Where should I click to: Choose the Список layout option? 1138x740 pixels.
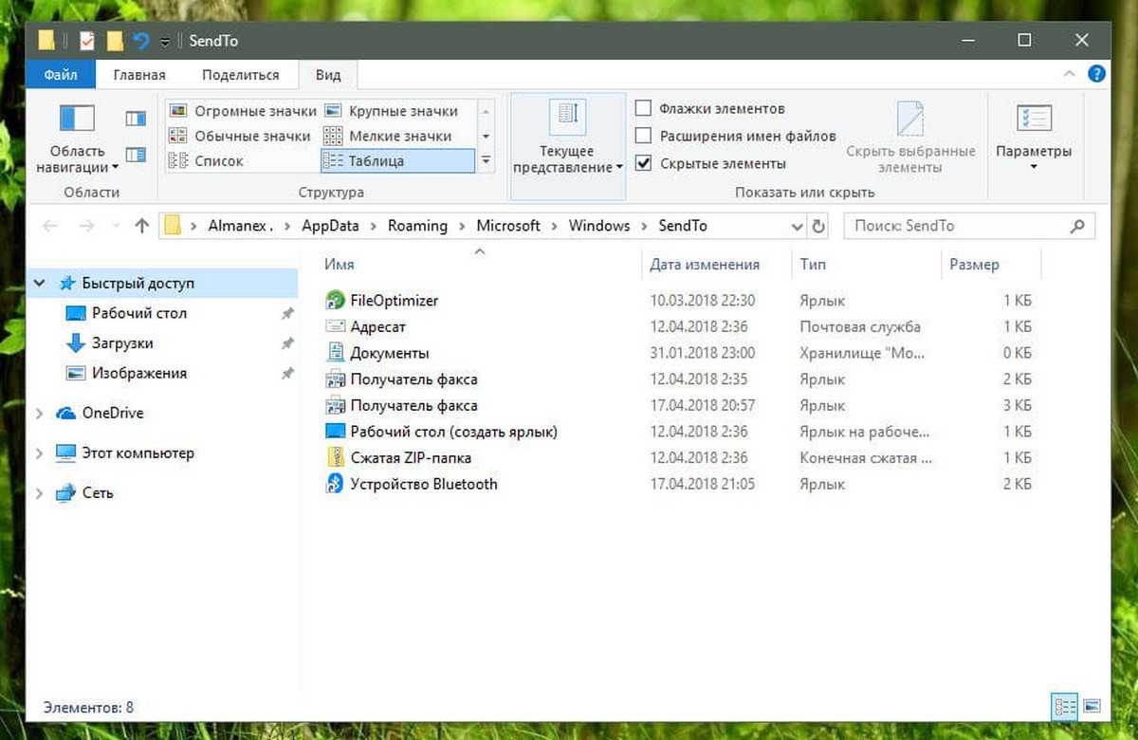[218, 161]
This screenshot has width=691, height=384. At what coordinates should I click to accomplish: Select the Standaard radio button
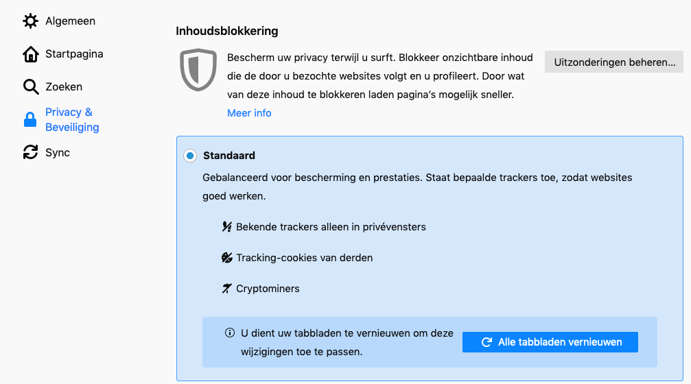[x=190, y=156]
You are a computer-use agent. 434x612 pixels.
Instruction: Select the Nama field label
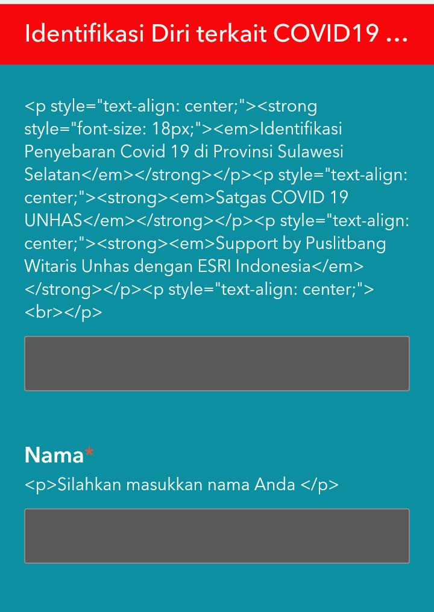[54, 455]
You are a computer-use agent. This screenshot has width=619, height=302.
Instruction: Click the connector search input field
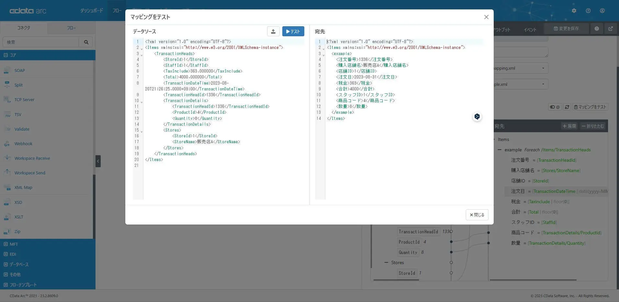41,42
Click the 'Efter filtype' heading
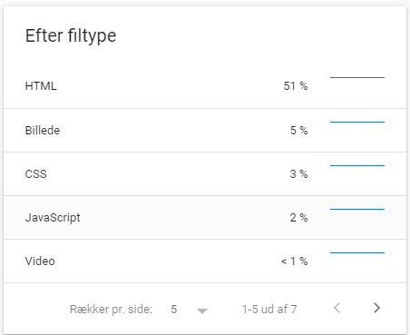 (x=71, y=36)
______
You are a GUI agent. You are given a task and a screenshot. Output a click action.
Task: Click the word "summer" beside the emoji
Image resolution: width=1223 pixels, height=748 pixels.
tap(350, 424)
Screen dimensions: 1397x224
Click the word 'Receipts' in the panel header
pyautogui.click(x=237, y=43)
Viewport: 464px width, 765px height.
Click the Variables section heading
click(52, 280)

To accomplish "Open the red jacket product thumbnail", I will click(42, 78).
______
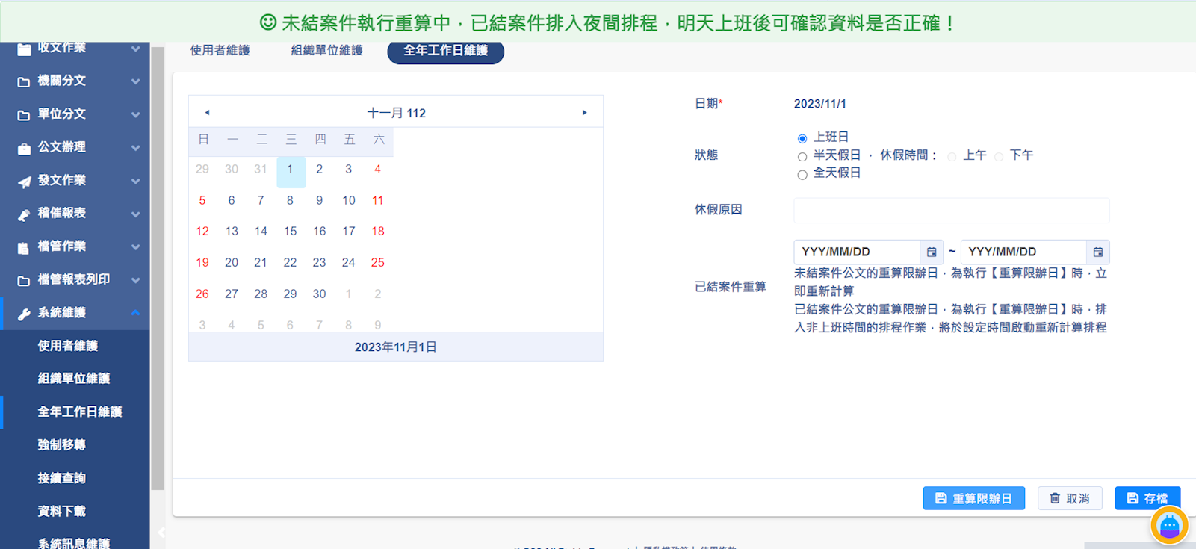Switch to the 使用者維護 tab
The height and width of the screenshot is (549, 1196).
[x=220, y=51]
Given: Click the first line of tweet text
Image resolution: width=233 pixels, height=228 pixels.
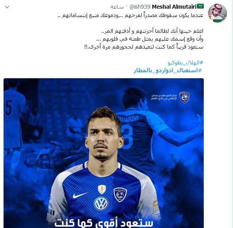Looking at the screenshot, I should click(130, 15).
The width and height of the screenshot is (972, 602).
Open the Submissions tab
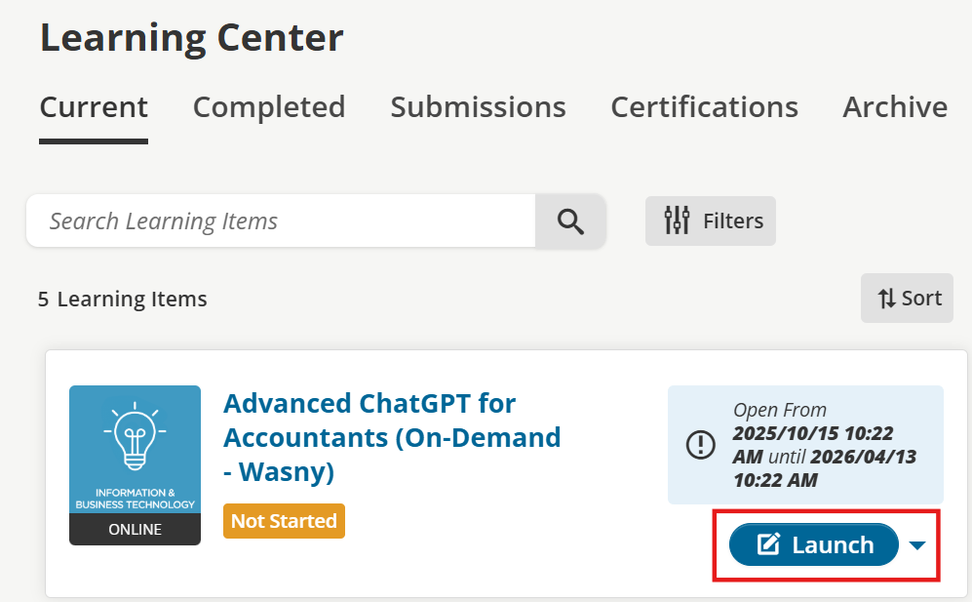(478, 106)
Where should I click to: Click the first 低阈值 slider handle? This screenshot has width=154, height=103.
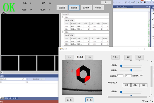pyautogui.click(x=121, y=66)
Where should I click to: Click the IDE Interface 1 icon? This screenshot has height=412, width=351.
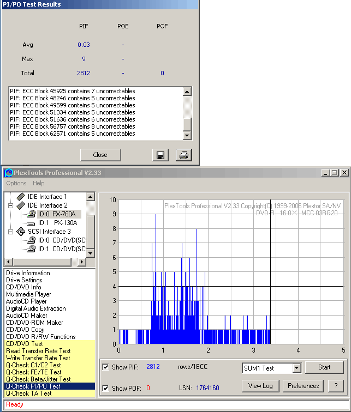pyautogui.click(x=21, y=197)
______
• What to work on:
Across the listing, tally every line that includes the word "computer" and supply the total alone.

• Exercise response:
2